Pascal Gaudreault, 48, was also ordered by U.S. District Judge R. Gary Klausner to serve two years under supervised release after he is released from federal prison. He pleaded guilty in March to one federal count of wire fraud.
Gaudreault and his co-defendants contacted grandparents throughout the Southland and falsely told them that money needed to be sent to resolve a relative’s purported problem, such as a car accident, in which bail money or repair expenses were immediately needed.
The defendants — who had no actual association with the relatives — instructed the grandparents to use wire transfer services to send money that did not end up going to help their grandchildren or other relatives, according to the indictment filed 2012 in Los Angeles federal court.
In some cases, the victims were contacted again to send additional money to fully resolve their relative’s supposed problem.

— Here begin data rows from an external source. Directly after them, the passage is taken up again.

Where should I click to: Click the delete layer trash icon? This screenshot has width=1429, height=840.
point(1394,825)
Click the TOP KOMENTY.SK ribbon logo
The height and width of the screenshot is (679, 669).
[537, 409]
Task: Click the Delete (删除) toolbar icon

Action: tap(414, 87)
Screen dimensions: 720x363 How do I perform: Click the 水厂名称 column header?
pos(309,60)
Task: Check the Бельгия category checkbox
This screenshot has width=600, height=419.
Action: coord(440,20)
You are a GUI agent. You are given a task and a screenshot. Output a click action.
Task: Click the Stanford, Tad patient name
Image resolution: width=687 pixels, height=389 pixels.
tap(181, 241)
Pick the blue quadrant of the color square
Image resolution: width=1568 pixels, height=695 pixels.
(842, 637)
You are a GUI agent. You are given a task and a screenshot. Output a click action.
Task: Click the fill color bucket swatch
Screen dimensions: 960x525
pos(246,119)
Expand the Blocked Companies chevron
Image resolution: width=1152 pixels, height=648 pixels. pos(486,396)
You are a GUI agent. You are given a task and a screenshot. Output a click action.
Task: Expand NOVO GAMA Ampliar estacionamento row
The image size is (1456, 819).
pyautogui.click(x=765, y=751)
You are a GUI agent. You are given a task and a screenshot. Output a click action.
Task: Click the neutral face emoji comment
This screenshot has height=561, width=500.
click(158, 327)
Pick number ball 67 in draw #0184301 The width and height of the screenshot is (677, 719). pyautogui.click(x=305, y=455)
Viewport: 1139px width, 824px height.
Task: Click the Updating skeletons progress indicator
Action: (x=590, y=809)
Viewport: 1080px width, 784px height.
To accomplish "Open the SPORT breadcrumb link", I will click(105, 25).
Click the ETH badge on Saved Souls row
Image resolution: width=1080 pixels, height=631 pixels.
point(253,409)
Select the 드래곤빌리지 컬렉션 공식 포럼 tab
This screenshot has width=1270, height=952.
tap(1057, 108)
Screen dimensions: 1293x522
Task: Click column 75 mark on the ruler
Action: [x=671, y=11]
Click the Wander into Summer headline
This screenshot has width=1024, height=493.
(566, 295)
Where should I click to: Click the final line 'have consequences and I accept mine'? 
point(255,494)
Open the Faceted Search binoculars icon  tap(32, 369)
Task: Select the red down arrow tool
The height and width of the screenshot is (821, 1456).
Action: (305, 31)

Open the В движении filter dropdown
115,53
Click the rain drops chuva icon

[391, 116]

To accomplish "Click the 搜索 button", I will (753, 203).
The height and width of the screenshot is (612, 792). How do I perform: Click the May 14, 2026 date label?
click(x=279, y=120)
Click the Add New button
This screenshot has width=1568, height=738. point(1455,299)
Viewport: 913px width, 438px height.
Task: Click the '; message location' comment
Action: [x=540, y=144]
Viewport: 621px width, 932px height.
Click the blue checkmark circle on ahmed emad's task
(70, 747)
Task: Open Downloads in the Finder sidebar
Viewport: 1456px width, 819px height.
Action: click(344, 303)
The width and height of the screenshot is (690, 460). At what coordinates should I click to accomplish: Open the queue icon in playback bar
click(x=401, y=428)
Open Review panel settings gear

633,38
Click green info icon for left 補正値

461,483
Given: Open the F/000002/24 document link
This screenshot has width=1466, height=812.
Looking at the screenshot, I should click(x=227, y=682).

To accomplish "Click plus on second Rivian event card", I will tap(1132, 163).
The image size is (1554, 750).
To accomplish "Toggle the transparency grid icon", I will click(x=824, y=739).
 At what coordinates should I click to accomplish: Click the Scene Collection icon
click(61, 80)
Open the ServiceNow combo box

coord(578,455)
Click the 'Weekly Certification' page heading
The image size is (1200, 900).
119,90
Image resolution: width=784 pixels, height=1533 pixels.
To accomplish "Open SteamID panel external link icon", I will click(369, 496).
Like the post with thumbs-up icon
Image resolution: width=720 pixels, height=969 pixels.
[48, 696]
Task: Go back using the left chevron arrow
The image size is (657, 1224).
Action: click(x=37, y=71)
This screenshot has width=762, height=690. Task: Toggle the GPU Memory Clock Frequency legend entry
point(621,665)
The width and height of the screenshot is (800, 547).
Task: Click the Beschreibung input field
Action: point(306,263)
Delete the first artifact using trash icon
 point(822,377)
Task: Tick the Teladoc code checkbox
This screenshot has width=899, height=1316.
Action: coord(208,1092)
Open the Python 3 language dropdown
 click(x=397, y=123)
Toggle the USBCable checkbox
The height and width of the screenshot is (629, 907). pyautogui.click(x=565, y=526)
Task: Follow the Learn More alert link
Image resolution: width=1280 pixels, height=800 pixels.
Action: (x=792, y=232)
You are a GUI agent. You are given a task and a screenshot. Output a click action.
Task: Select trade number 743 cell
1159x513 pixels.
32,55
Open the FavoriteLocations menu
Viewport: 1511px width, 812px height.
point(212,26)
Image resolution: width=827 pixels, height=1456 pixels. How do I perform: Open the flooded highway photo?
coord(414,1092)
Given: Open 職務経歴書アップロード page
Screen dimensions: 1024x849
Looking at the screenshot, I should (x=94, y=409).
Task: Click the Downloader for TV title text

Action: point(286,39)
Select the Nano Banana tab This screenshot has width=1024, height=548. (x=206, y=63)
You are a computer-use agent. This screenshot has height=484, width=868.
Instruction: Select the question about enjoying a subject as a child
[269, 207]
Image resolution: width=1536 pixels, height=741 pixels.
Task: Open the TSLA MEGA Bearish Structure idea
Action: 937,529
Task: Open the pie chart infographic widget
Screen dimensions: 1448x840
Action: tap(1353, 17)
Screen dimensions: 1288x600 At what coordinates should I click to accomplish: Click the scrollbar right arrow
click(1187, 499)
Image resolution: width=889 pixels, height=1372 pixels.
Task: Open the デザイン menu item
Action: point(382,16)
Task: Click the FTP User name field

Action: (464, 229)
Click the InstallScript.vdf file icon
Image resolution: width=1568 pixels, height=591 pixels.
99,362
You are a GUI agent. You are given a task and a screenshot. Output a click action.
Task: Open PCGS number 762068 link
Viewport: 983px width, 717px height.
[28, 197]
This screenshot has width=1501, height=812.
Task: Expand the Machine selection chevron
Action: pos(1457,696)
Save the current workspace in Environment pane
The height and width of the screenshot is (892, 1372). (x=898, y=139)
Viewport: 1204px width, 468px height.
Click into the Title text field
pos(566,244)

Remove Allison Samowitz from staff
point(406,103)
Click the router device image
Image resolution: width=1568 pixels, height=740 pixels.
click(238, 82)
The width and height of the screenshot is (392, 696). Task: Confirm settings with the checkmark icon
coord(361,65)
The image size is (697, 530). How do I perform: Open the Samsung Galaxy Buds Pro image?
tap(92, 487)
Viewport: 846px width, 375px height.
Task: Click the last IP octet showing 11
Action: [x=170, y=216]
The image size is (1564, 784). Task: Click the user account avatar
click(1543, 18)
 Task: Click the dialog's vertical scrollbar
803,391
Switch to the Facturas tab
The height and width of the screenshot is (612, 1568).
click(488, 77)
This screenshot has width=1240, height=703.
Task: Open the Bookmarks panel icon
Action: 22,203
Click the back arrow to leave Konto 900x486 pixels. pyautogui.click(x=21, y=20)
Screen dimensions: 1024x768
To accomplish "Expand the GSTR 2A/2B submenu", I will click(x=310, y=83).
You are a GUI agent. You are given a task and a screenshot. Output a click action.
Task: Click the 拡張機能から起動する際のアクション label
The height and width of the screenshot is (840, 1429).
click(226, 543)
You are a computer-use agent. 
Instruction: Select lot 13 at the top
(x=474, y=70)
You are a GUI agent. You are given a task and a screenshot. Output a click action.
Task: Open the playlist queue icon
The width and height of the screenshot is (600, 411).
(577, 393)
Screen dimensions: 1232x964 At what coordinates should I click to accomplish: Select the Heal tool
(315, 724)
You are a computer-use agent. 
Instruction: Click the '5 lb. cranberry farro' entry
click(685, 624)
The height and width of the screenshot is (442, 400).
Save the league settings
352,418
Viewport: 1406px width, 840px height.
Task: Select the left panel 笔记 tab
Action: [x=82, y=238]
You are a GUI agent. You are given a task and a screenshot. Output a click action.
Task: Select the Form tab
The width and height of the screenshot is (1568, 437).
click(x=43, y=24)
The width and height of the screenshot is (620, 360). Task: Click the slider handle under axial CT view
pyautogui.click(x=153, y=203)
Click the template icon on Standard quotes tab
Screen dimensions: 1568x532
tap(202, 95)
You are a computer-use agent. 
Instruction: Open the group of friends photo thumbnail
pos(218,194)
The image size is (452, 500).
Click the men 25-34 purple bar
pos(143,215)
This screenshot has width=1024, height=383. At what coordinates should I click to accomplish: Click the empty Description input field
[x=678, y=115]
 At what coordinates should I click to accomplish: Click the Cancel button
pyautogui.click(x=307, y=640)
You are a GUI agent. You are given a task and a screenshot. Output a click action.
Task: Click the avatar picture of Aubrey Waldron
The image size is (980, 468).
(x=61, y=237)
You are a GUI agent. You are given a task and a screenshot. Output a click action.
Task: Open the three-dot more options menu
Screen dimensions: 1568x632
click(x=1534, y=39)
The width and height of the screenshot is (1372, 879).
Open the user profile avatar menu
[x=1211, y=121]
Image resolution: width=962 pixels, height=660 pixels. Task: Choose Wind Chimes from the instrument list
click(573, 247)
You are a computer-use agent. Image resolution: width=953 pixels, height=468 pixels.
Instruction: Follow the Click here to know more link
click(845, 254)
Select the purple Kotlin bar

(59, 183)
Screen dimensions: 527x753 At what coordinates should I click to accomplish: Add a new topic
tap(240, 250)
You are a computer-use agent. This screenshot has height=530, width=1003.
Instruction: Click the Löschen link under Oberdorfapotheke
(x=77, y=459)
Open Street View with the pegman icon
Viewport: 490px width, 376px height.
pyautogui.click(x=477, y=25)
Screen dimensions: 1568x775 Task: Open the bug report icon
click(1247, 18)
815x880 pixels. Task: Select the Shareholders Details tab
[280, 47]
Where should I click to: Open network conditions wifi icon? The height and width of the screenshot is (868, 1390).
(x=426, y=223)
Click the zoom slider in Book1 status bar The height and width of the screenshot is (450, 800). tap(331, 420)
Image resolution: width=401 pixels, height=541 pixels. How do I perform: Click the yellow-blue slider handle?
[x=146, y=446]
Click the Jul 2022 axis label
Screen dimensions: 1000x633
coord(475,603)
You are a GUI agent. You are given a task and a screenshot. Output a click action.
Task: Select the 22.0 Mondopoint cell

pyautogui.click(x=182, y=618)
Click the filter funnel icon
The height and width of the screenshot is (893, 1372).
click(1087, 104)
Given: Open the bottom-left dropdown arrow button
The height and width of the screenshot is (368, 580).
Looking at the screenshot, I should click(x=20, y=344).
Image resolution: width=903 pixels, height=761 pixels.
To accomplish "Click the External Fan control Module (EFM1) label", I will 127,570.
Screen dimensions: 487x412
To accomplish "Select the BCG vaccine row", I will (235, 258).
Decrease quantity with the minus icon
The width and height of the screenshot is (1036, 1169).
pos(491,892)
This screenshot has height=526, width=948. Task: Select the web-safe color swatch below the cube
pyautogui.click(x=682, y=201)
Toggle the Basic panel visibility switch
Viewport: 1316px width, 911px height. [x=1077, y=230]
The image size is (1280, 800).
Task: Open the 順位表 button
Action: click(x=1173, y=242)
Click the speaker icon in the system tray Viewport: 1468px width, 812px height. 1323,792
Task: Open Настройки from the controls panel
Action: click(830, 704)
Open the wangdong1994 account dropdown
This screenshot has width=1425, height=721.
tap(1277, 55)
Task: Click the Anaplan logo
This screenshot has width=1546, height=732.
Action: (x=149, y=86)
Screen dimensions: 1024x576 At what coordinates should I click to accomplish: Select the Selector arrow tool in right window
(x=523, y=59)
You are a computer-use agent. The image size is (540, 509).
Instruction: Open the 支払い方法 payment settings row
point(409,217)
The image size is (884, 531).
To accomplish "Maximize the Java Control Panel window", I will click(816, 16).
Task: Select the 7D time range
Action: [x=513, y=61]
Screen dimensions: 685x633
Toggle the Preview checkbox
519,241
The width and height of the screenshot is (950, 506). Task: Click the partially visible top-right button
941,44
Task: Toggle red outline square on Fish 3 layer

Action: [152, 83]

Wire transfers were sent from victims in six California cities, including Burbank, Canyon Country, Tarzana and Irvine. The transfers involved amounts ranging from $1,000 to nearly $3,000, according to court papers.
Investigators determined that the grandparents were identified through mass-produced lead lists that targeted a specific victim demographic.
Pascal Goyer, 36, was sentenced in November 2014 to five years in federal prison for orchestrating the scheme, according to the U.S. Attorney’s Office.